Dieses Abschiedsritual ist 1999 an der Erdkinderschule mit dem ersten Abschlußjahrgang der Schülerinnen und Schüler der 9.und10. Klasse entstanden. Über das Heranwachsen der Schüler, die als erstes unsere Gemeinschaft verlassen würden, wurde uns klar, dass wir für das Ende der Schulzeit einen Rahmen schaffen wollen, der dem langen gemeinsamen Weg und dem Abschied sowie dem jeweiligen Neubeginn würdig ist.

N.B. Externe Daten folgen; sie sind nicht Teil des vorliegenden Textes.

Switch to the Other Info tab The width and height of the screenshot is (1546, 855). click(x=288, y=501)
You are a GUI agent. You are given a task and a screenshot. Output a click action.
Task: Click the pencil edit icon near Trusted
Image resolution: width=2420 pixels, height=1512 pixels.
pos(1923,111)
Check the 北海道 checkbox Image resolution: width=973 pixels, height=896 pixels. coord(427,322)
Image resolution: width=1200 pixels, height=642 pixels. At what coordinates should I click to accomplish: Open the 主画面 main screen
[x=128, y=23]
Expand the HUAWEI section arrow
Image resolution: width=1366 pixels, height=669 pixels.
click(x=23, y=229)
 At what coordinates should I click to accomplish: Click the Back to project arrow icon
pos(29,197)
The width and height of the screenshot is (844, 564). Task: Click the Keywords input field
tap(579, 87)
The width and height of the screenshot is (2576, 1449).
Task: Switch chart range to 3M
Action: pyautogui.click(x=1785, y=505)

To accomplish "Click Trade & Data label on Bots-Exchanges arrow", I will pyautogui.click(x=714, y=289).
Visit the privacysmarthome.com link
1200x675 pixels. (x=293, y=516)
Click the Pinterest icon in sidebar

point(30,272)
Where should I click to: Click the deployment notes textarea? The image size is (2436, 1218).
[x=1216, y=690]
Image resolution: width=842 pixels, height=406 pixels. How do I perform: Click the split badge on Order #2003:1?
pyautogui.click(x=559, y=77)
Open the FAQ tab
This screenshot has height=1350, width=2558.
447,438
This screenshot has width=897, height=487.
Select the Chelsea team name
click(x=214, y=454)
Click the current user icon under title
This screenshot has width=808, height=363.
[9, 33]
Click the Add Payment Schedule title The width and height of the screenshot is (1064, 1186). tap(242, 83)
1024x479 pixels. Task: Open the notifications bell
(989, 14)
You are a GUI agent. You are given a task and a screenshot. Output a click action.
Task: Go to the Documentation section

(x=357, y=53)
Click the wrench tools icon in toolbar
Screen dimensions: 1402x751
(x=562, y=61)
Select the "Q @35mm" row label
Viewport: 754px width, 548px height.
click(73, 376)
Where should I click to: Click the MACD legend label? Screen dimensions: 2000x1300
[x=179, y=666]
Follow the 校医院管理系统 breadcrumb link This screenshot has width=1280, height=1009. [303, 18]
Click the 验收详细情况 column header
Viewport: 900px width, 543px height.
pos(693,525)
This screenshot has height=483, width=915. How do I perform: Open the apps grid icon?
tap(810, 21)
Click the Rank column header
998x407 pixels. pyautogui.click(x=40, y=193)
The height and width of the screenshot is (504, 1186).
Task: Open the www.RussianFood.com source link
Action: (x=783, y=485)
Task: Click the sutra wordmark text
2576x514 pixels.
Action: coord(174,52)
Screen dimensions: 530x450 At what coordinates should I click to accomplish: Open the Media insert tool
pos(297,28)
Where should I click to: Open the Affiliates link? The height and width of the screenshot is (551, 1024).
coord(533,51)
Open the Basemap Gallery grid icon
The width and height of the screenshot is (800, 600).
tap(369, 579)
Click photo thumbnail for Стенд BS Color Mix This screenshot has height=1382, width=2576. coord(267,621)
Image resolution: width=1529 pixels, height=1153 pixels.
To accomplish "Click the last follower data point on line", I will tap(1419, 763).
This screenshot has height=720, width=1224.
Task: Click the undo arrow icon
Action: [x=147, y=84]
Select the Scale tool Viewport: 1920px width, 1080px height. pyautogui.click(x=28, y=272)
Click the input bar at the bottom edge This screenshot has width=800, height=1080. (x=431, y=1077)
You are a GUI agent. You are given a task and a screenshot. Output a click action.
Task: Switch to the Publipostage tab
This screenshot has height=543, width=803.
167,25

Wir, als die ältere Generation, sehen es als unsere Aufgabe, die Jugendlichen aus dem Alten, Bisherigen, in das Neue zu geleiten. Erfüllt von eigenen Erfahrungen und in Anlehnung an die Visionssuche der school of lost borders, entwickelten wir gemeinsam mit Verena und Heiko Nitschke ein Abschiedsritual - letztlich für alle: die Jugendlichen, die Lehrer, und erwachsenen Vertrauten, die Eltern.

          

Für alle ist das eine grosse Veränderung, viele der Schüler beenden einen Lebensabschnitt. Abschied von den Freunden und dem täglichen zusammen Sein. Abschied von den Lehrern, die oft Vertraute und Wegbegleiter waren. Abschied von Plätzen, die viel persönliche Geschichte bergen. Abschied vom Aufgehoben sein in einer vertrauensvollen Gemeinschaft und Abschied von einem großen Teil der Kindheit. Das selbstverständliche In-die-Schule-gehen ist nun vorbei. Für die Jugendlichen steht in dieser Zeit die Entscheidung an, in welche Richtung sie als nächstes gehen werden; es sind unbekannte unsichere Ufer die sie weiter beschreiten - immer mehr von Eigenverantwortung gekennzeichnet. Das macht Angst und ist zugleich ein aufregender Schritt ins Erwachsenwerden und zur Unabhängigkeit von den Eltern. Diese müssen loslassen, ihr Kind in die Welt ziehen lassen, die voller Abenteuer aber auch Gefahren steckt.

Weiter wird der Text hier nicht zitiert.